» EXERCISE OBJECTIVE: Give these lines as a JSON list of strings, one string per line, leaving out blank lines.

» RECORD SET:

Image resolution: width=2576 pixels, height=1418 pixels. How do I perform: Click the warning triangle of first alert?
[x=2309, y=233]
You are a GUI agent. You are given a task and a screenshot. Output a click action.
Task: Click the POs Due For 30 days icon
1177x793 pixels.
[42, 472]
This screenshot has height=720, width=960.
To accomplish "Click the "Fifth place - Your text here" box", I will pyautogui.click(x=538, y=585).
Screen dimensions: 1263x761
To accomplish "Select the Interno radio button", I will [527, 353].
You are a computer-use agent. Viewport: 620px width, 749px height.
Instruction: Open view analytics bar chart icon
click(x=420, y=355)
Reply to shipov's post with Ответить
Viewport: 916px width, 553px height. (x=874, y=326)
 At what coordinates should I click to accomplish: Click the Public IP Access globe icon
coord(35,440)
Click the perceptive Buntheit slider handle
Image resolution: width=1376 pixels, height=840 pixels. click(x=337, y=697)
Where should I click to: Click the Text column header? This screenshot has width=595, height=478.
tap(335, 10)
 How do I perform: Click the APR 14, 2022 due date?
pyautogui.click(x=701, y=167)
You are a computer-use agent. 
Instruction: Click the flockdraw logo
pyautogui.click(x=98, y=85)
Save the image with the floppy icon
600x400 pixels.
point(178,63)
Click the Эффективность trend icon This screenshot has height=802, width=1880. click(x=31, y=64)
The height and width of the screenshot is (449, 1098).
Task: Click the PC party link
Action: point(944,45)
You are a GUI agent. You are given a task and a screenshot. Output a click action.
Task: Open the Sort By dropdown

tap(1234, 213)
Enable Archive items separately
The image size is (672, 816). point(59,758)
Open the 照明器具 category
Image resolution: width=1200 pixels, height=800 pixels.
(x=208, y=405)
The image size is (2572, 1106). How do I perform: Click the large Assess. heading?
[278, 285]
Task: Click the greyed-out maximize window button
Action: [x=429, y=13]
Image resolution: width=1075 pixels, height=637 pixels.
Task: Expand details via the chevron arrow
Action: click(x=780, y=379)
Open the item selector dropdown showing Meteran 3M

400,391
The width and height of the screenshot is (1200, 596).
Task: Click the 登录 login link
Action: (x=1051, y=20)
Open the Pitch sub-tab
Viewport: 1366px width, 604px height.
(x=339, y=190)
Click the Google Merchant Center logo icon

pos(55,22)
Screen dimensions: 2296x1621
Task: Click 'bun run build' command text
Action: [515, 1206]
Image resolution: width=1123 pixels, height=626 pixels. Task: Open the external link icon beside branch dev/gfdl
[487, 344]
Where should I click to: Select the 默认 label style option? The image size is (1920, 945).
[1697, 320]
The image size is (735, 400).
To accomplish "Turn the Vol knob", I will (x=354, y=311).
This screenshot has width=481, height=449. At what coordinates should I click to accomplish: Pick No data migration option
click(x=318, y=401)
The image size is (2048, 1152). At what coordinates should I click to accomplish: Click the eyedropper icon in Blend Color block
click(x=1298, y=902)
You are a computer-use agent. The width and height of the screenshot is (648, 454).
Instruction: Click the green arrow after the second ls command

» EXERCISE OUTPUT:
[
  "Image resolution: width=2576 pixels, height=1418 pixels. How do I perform: Click the warning triangle of first alert?",
  "[x=2309, y=233]",
  "You are a GUI agent. You are given a task and a screenshot. Output a click action.",
  "Task: Click the POs Due For 30 days icon",
  "1177x793 pixels.",
  "[42, 472]",
  "This screenshot has height=720, width=960.",
  "To accomplish \"Click the \"Fifth place - Your text here\" box\", I will pyautogui.click(x=538, y=585).",
  "Screen dimensions: 1263x761",
  "To accomplish \"Select the Interno radio button\", I will [527, 353].",
  "You are a computer-use agent. Viewport: 620px width, 749px height.",
  "Instruction: Open view analytics bar chart icon",
  "click(x=420, y=355)",
  "Reply to shipov's post with Ответить",
  "Viewport: 916px width, 553px height. (x=874, y=326)",
  " At what coordinates should I click to accomplish: Click the Public IP Access globe icon",
  "coord(35,440)",
  "Click the perceptive Buntheit slider handle",
  "Image resolution: width=1376 pixels, height=840 pixels. click(x=337, y=697)",
  "Where should I click to: Click the Text column header? This screenshot has width=595, height=478.",
  "tap(335, 10)",
  " How do I perform: Click the APR 14, 2022 due date?",
  "pyautogui.click(x=701, y=167)",
  "You are a computer-use agent. ",
  "Instruction: Click the flockdraw logo",
  "pyautogui.click(x=98, y=85)",
  "Save the image with the floppy icon",
  "600x400 pixels.",
  "point(178,63)",
  "Click the Эффективность trend icon This screenshot has height=802, width=1880. click(x=31, y=64)",
  "The height and width of the screenshot is (449, 1098).",
  "Task: Click the PC party link",
  "Action: point(944,45)",
  "You are a GUI agent. You are given a task and a screenshot. Output a click action.",
  "Task: Open the Sort By dropdown",
  "tap(1234, 213)",
  "Enable Archive items separately",
  "The image size is (672, 816). point(59,758)",
  "Open the 照明器具 category",
  "Image resolution: width=1200 pixels, height=800 pixels.",
  "(x=208, y=405)",
  "The image size is (2572, 1106). How do I perform: Click the large Assess. heading?",
  "[278, 285]",
  "Task: Click the greyed-out maximize window button",
  "Action: [x=429, y=13]",
  "Image resolution: width=1075 pixels, height=637 pixels.",
  "Task: Expand details via the chevron arrow",
  "Action: click(x=780, y=379)",
  "Open the item selector dropdown showing Meteran 3M",
  "400,391",
  "The width and height of the screenshot is (1200, 596).",
  "Task: Click the 登录 login link",
  "Action: (x=1051, y=20)",
  "Open the Pitch sub-tab",
  "Viewport: 1366px width, 604px height.",
  "(x=339, y=190)",
  "Click the Google Merchant Center logo icon",
  "pos(55,22)",
  "Screen dimensions: 2296x1621",
  "Task: Click 'bun run build' command text",
  "Action: [515, 1206]",
  "Image resolution: width=1123 pixels, height=626 pixels. Task: Open the external link icon beside branch dev/gfdl",
  "[487, 344]",
  "Where should I click to: Select the 默认 label style option? The image size is (1920, 945).",
  "[1697, 320]",
  "The image size is (735, 400).",
  "To accomplish \"Turn the Vol knob\", I will (x=354, y=311).",
  "This screenshot has width=481, height=449. At what coordinates should I click to accomplish: Pick No data migration option",
  "click(x=318, y=401)",
  "The image size is (2048, 1152). At what coordinates should I click to accomplish: Click the eyedropper icon in Blend Color block",
  "click(x=1298, y=902)",
  "You are a computer-use agent. The width and height of the screenshot is (648, 454).",
  "Instruction: Click the green arrow after the second ls command"
]